Saint-Gobain has reported exceptional financial results for the first half of 2025, highlighting the group’s resilience and strategic progress amid global uncertainties. The company posted a 3.4% increase in sales compared to the same period in 2024, along with record-breaking figures across key performance metrics.
Operating margin reached an all-time high of 11.8%, while EBITDA rose by 7.0% and operating income increased by 5.0%. These results underline the efficiency of Saint-Gobain’s decentralised operating model and its ability to adapt across varied economic conditions.

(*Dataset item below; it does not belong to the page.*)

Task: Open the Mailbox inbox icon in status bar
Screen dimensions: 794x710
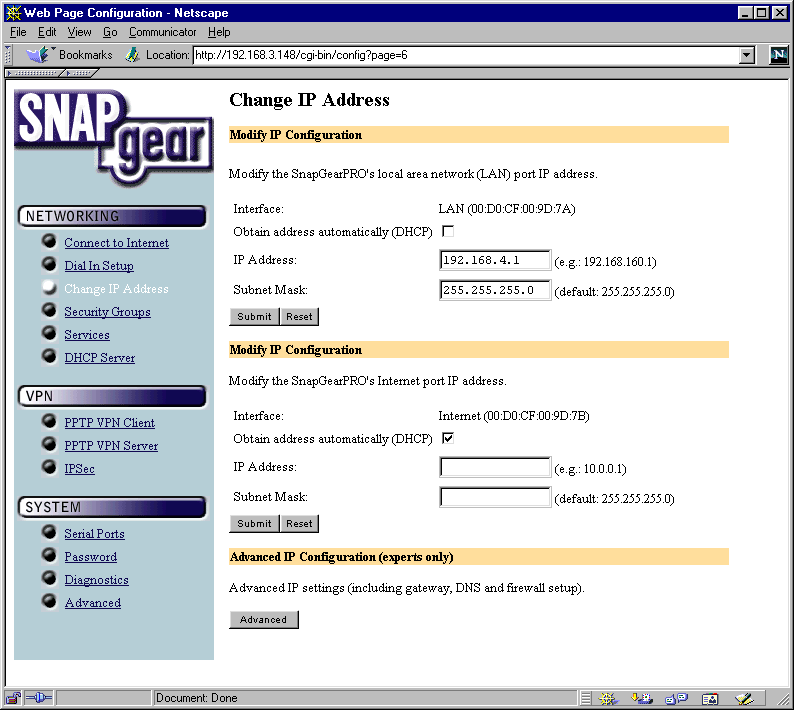Action: click(x=642, y=699)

Chairman and CEO Benoit Bazin emphasized the company’s strong positioning: “Our first-half 2025 performance once again demonstrates the strength of Saint-Gobain’s new profile, with growth in sales and earnings despite a certain wait-and-see environment in some markets.”
Growth was primarily driven by Asia and emerging markets, with Europe showing steady sequential improvement. North America, however, experienced a slight sales decline. Bazin also pointed to recent acquisitions in construction chemicals totaling €1.7 billion, which have helped diversify and strengthen the group’s global earnings.
“Our decentralised model, with no direct exposure to customs tariffs, is key to withstanding external shocks,” he added.
Looking ahead, Saint-Gobain expects to close 2025 with an operating margin above 11.0%, maintaining its strong trajectory despite ongoing macroeconomic and geopolitical challenges.
Bazin concluded by praising the dedication of Saint-Gobain’s teams, expressing confidence in the company’s continued success throughout the year.